Hier verantwortet der 37-Jährige den Technologie- und Knowhow-Transfer der gesamten Sport-Sparte. Dadurch will der Konzern das Wachstum der „Signa Sports Group“ beschleunigen und die „Entwicklung hin zu einer Multi-Channel-Sports-Plattform“ vorantreiben.

Ins Management der Signa Sports Group wechselt auch Marcus Neul, der seit 2011 bei Karstadt Sports für Einkauf, Supply Chain Management, Eigenmarken und Qualitätssicherung verantwortlich war. Auf ihn folgt Jens Dunkel, der zuvor Geschäftsführer für Einkauf und Category Management bei Coop war.

Die Signa-Gruppe ist im Immobilien-Geschäft aktiv (Signa Real Estate) sowie im Handel (Signa Retail). Hier wird wiederum das Geschäft von fünf Spezial-Anbietern in der „Signa Sports Group“ gebündelt (siehe Grafik). Zu den Beteiligungen gehören die Internetstores-Gruppe (Beteiligung von 87 Prozent) sowie Karstadt Sports (Übernahme im Herbst 2013) als auch Outfitter.de (Mehrheitsbeteiligung) sowie Tennis Point (Beteiligung von 78 Prozent) und der ProBikeshop (Übernahme im Frühjahr 2017).

Signa Konzernstruktur
Überblick der Struktur der Handelssparte der Signa-Gruppe (Grafik: Signa Holding)

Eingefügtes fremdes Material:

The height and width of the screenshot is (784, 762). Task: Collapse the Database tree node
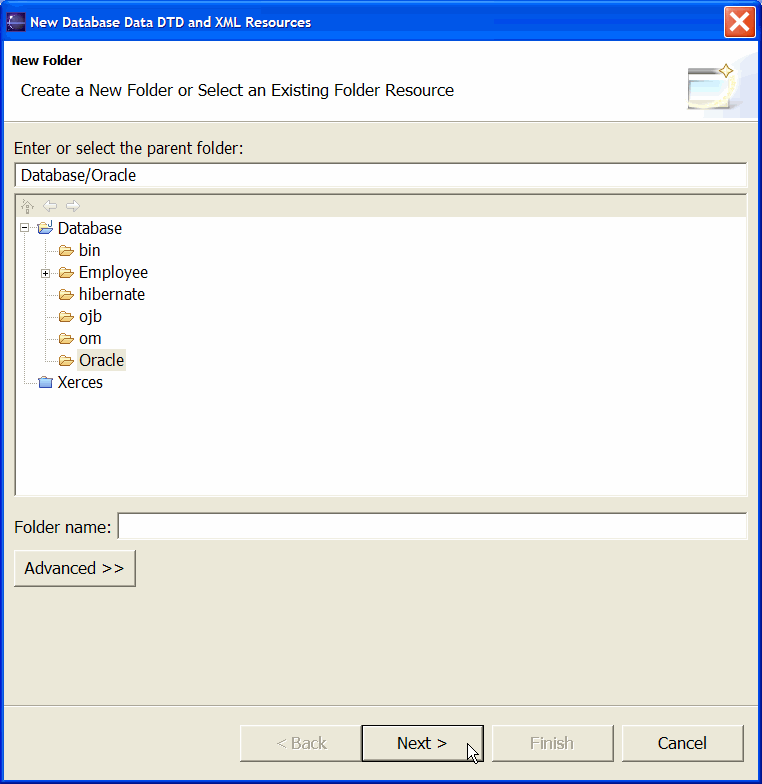[24, 228]
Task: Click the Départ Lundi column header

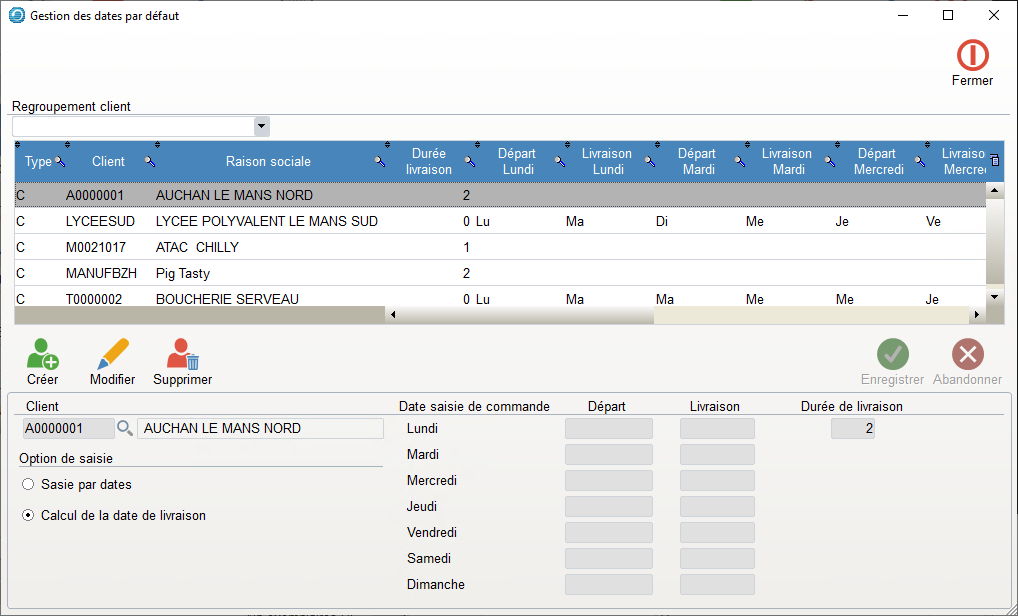Action: point(517,161)
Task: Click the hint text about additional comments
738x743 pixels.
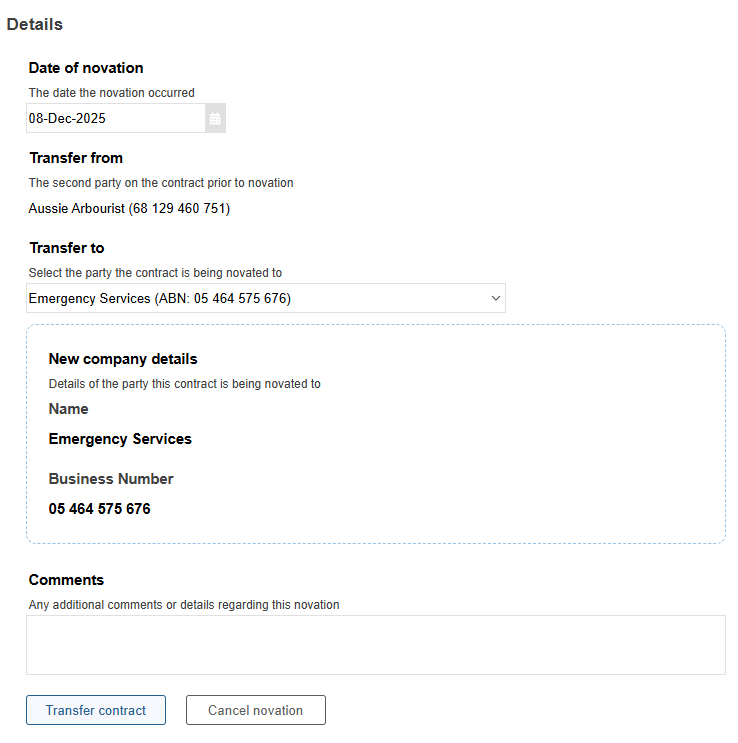Action: pyautogui.click(x=184, y=605)
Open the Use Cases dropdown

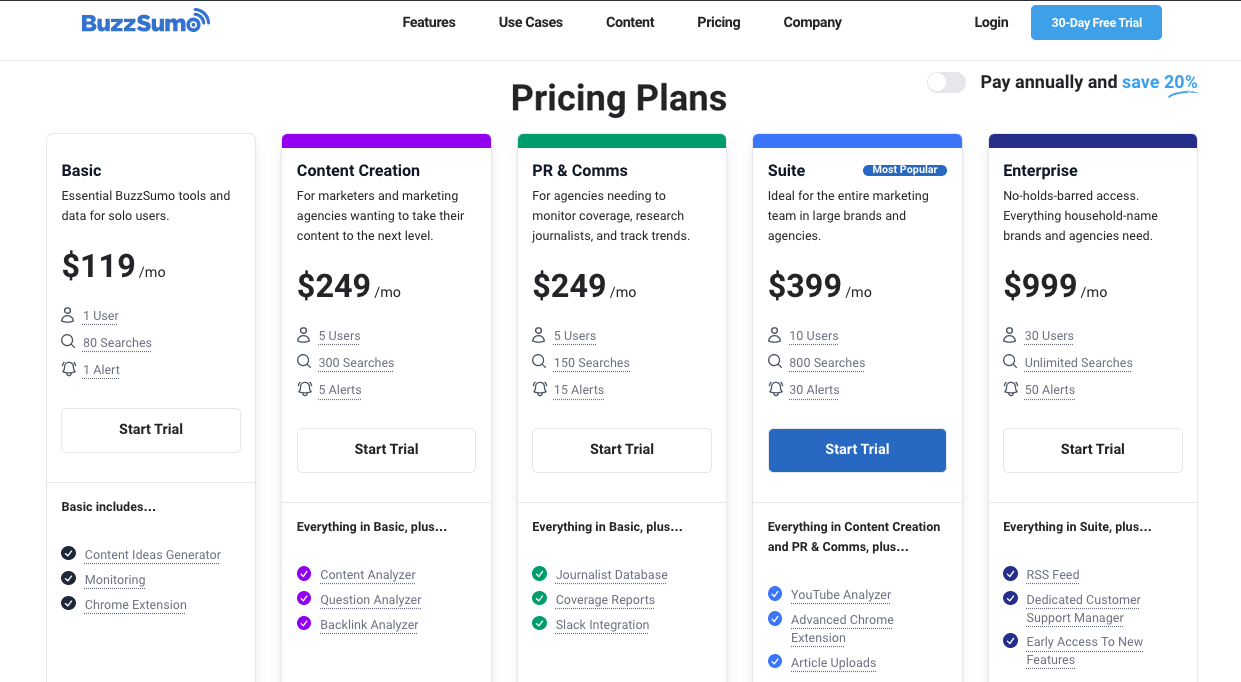[x=530, y=22]
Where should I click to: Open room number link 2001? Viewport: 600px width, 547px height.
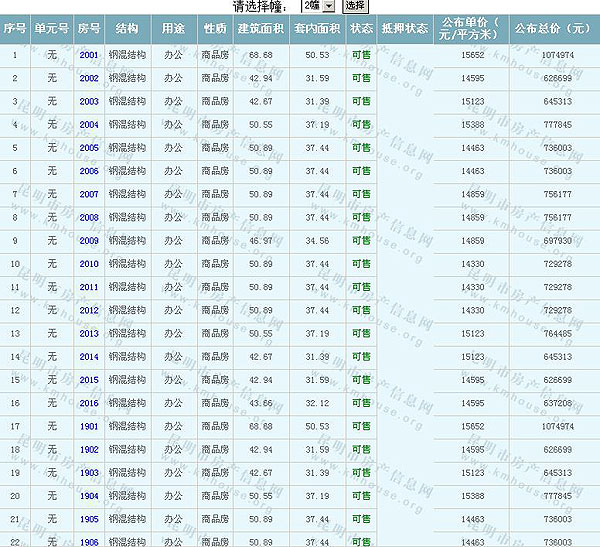click(89, 54)
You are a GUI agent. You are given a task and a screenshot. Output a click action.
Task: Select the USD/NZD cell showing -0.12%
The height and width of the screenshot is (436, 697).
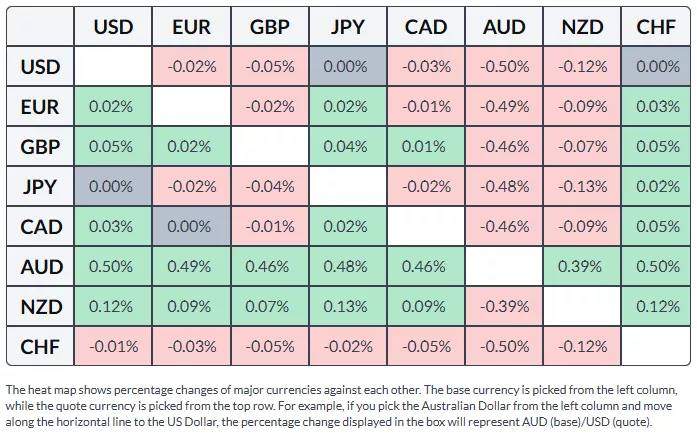tap(582, 67)
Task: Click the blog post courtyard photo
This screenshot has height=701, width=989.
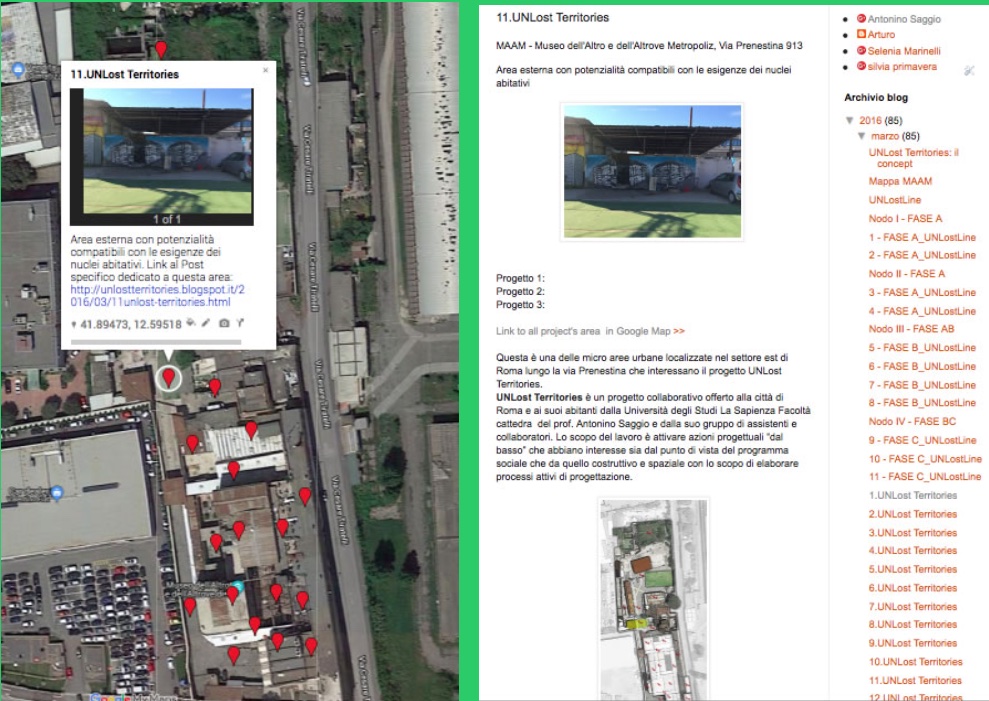Action: click(652, 170)
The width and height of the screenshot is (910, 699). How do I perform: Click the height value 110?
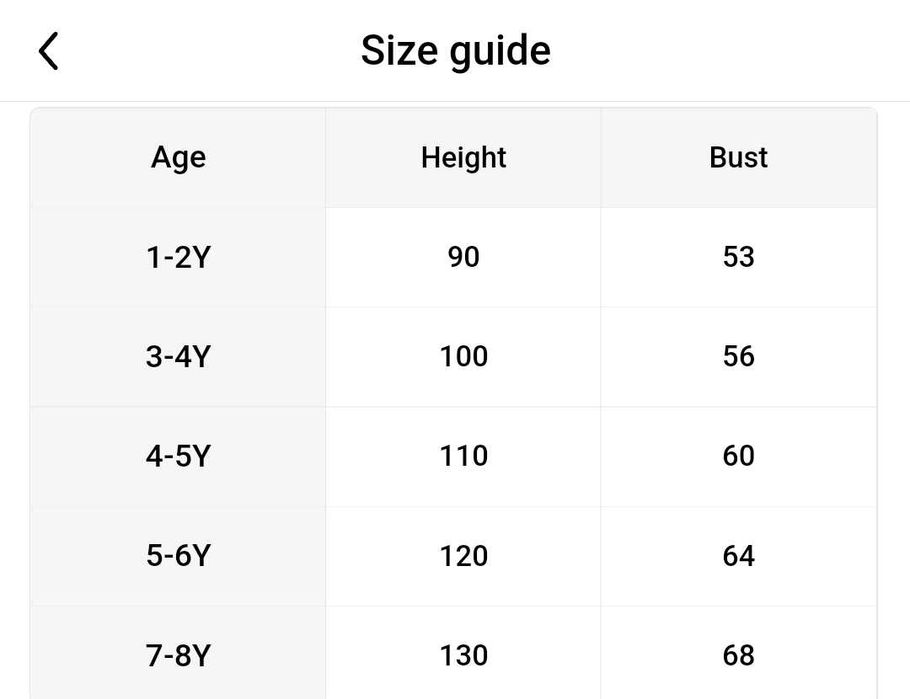point(463,456)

Im Sommer 2014 erwarb Signa zudem die Karstadt Warenhaus GmbH. Mit der internen Verstärkung des Managements der „Signa Sports Group“ will der Konzern das Multi-Channel-Geschäft aller Einheiten beschleunigen. Dabei möchte der Konzern unter anderem Online-Pureplayer aus der „Signa Sports Group“ auf die Fläche bringen – zum Beispiel in Filialen von Karstadt Sports. Mit unternehmerisch erfahrenen Leuten aus den eigenen Reihen könne der Konzern das am schnellsten umsetzen.